Toxin-antitoxin (TA) systems are found in large numbers in the bacterial genome. They were even seen as multiple copies in most cases. Structurally, TA systems are encoded by two or more adjacent genes that are expressed toxin and its cognate antitoxin elements all together. Generally, antitoxin neutralizes its cognate toxins and thus controls TA system functions. All toxins are protein elements while antitoxins can be proteins or non-coding RNAs. Hitherto, six types of TA systems are considered based on structural features and mode of action.

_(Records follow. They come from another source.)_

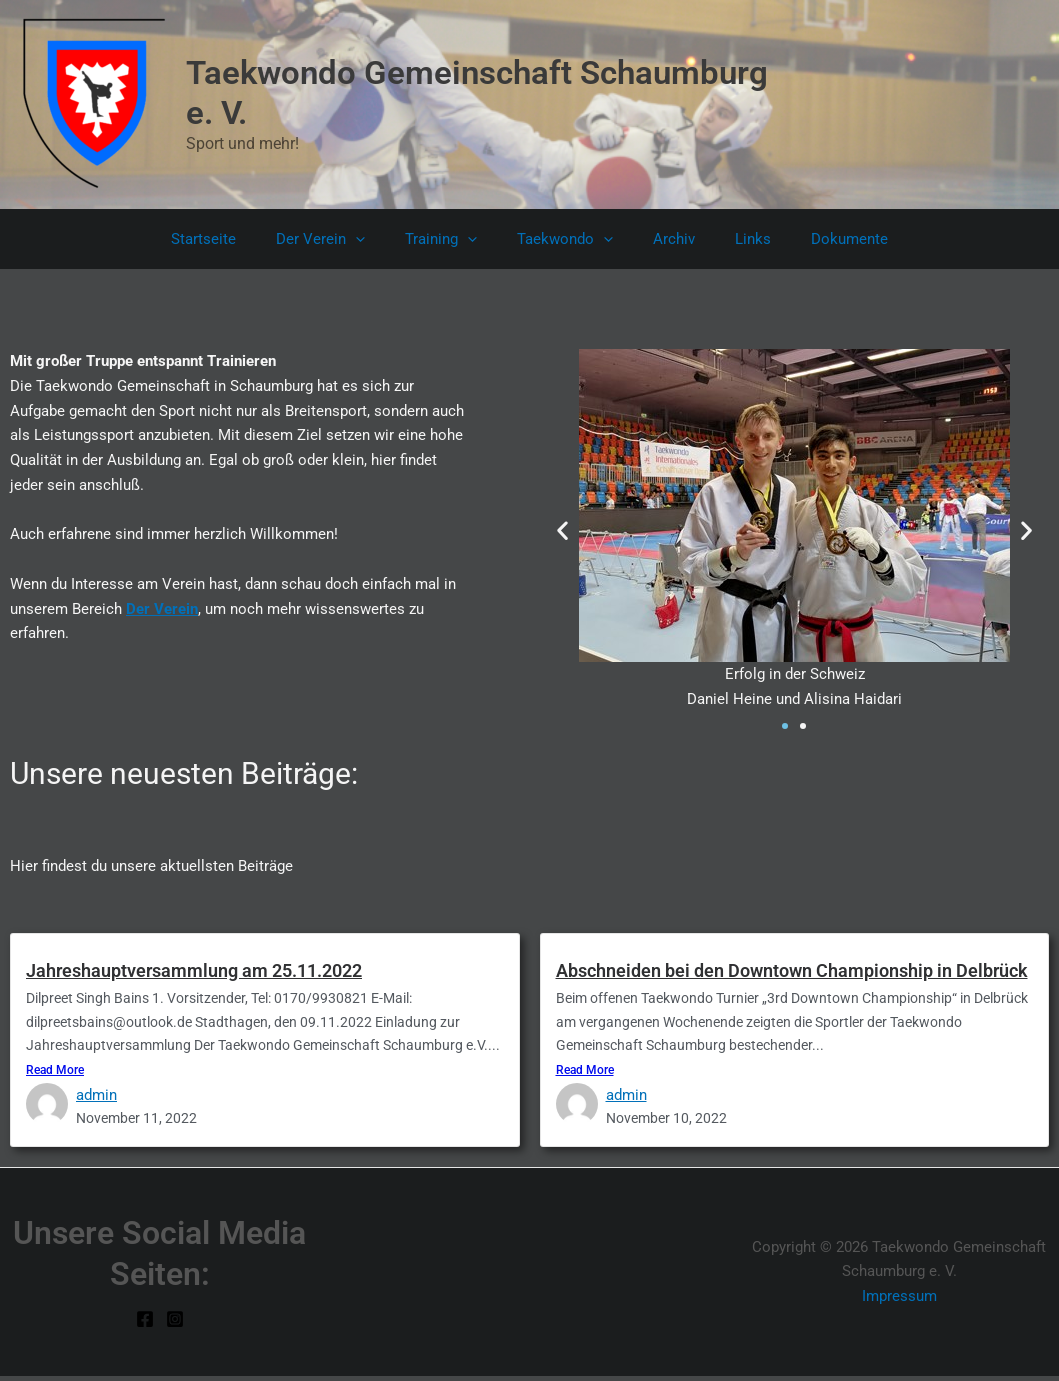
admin (96, 1098)
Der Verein (340, 239)
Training (451, 239)
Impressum (899, 1301)
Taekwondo (565, 239)
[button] (375, 239)
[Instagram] (175, 1324)
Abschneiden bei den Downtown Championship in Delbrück (792, 970)
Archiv (664, 239)
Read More (55, 1074)
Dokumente (819, 239)
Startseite (233, 239)
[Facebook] (145, 1324)
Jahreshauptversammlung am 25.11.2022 (194, 970)
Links (733, 239)
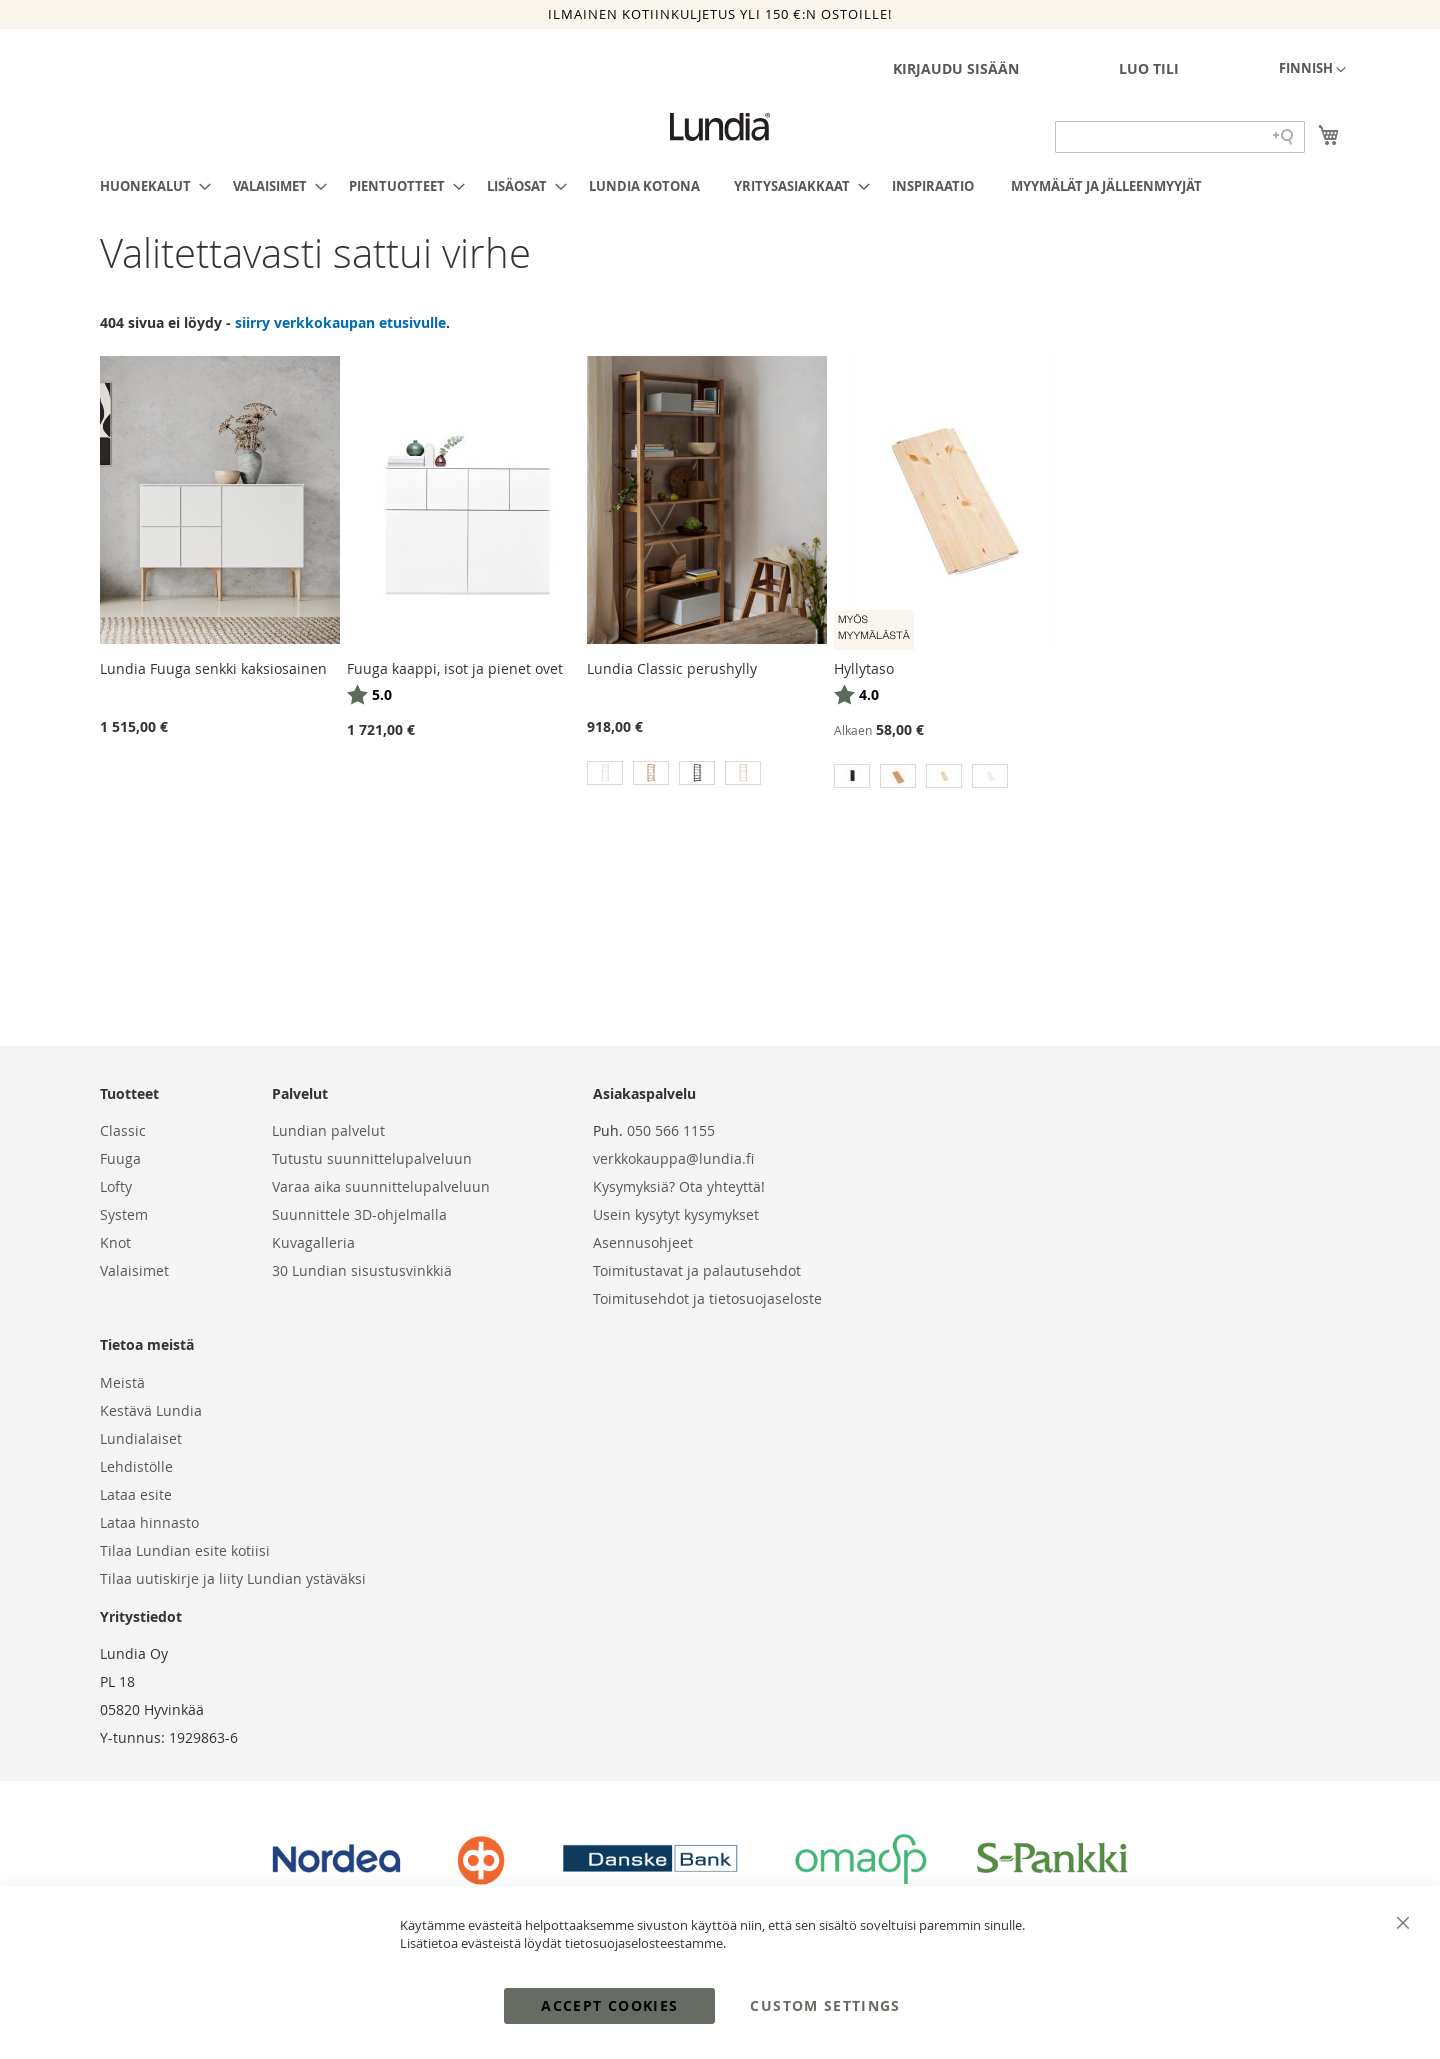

Type II is more attractive to researchers due to its high frequency. Scientists believe that TA systems are involved in key biological functions due to their regulatory properties. Therefore, several crucial features have been proven for TA systems including, biofilm formation, persister cell formation, antibiotic resistance, programmed cell death, plasmid maintenance, etc. Since these systems are abundant, regulatory, and involved in the biology of bacteria, they have been studied as potent antimicrobial targets. The purpose of writing this chapter is to acquaint the reader with the different aspects of these systems to become more familiar with TA systems importance and performance.

Toxin-antitoxin systems have been identified in most bacteria and archaea that preservation of bacterial or archaeal population is their ultimate goal. Indeed, they are regulatory systems, which play an important role in bacterial pathogenesis as well as regular physiological processes. Although they have been assigned many vital roles (antibiotic resistance, biofilm formation, persister cell formation, plasmid maintenance, post segregational killing), their role in each bacterial species is unique. Among bacterial pathogens, P. aeruginosa is of great importance due to its high pathogenicity. Here, we described the most known toxin-antitoxin systems and their roles in the pathogenesis of P. aeruginosa. Although bioinformatics studies have presented a large number of them, we have described those TA systems that have been confirmed by molecular tests. Acquaintance to TA systems and their role in P. aeruginosa will help to find novel ways of treatment.